Start of Supplied material
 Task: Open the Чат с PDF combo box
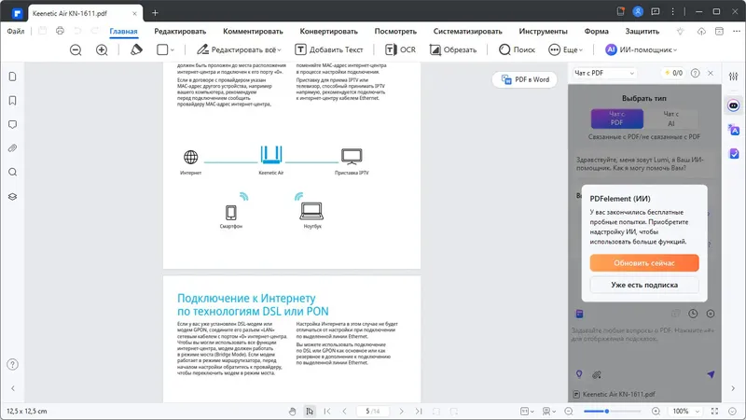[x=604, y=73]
End of Supplied material
Start of Supplied material
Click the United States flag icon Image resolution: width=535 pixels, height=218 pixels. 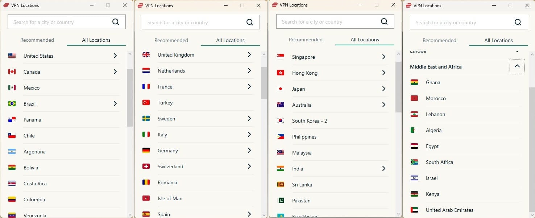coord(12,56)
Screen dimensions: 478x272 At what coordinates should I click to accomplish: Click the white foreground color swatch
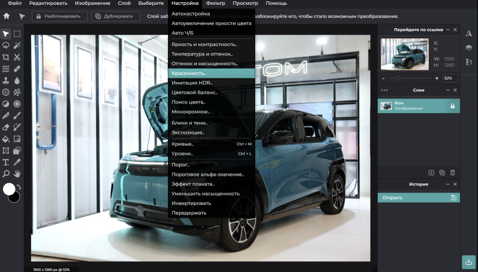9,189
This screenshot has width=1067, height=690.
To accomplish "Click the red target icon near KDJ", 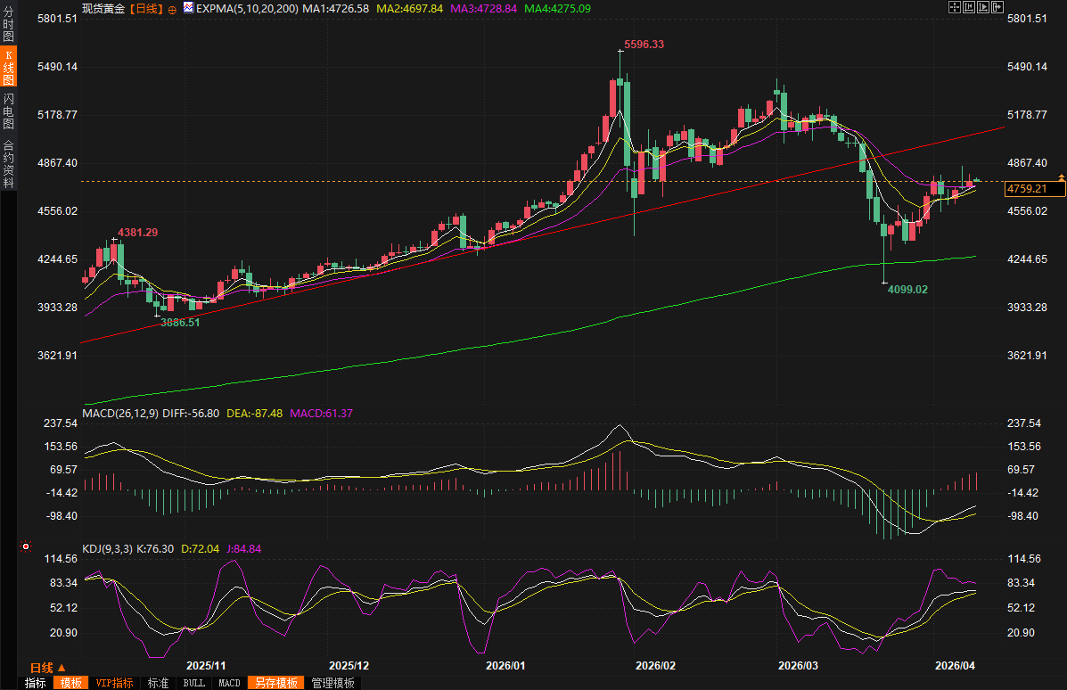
End of Supplied material
■ Goal: Swap "icon" for "symbol" in the items from the line with "This screenshot has width=1067, height=690." to the line with "the red target", and write out only those lines again with nothing else changed and the pictures left out.

■ Full solution:
This screenshot has width=1067, height=690.
To accomplish "Click the red target symbol near KDJ", 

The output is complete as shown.